Electron injection at a downward density transition created by a shock front has been shown by several groups to provide low energy spread electron beams. The produced beams are very attractive as injectors for multi-stage high-energy systems, as well as light-source applications. We report experiments where the gas jet was installed on a three-dimensional translation stage while the shock-producing blade was positioned independently allowing adjustment of shock parameters. We have precisely characterized the injection parameters using a wavefront sensor on a transverse probe laser. We measured the density profiles and electron beam performance for a range of shock configurations. This method has produced a tunable injector with electron beams of < 10% energy spread. Scaling laws have been developed which parameterize observed performance using the measured density profiles as input.

We performed the experiment at the BELLA Center using the TREX Ti:Sapphire laser providing 800nm, 47fs, 1.8J on target pulses at a0 = 1.5. We produced a shock by inserting a razor blade into a supersonic gas jet, and the shock density profile was examined and parametrized in-situ by a probe beam on a wavefront sensor.
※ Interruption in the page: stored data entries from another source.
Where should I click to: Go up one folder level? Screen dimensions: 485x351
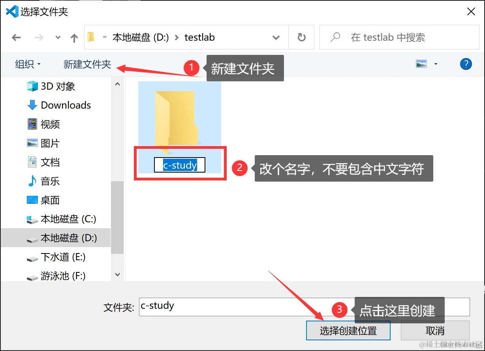(x=74, y=37)
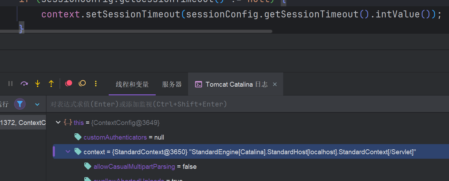The height and width of the screenshot is (181, 449).
Task: Click the terminal icon on Tomcat Catalina tab
Action: (198, 84)
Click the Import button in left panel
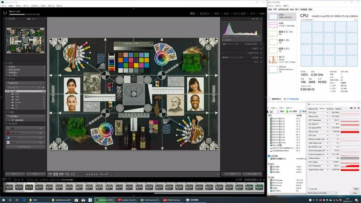The width and height of the screenshot is (361, 203). 14,174

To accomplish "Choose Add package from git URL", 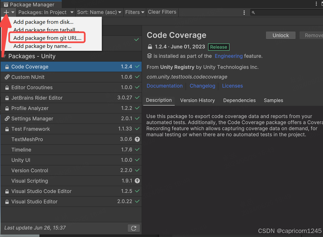I will coord(47,38).
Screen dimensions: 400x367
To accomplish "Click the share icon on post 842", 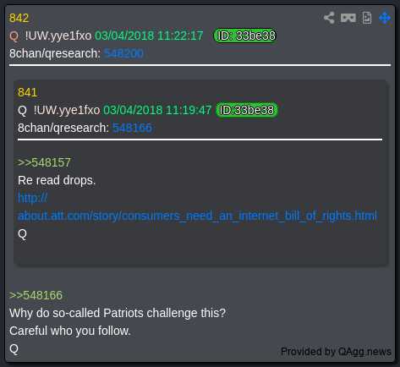I will (329, 18).
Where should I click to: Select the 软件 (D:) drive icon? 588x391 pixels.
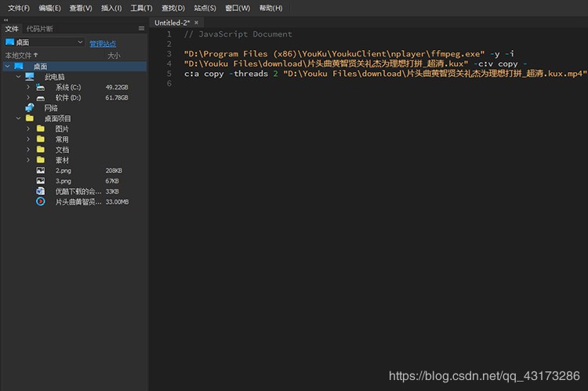pyautogui.click(x=41, y=98)
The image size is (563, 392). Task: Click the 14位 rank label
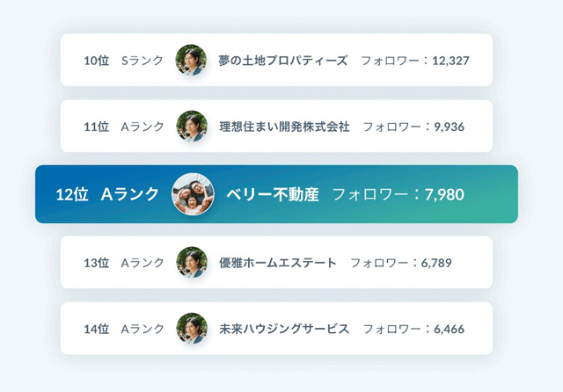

The electron energy spectrum was measured using a magnetic spectrometer. A Lanex scintillating screen imaged onto a CCD camera was used to quantify the electron beam profile and pointing. By changing the blade position along the laser axis (thus covering more, or less, of the jet nozzle), we controlled the sharp and smooth parts of the plasma profile. For example, control of the down-ramp plasma profile allowed for tuning of the energy spectrum, with central energy ranging from 20 MeV to 200 MeV.

Work supported by the US DOE under Contract No. DE-AC02-05CH11231.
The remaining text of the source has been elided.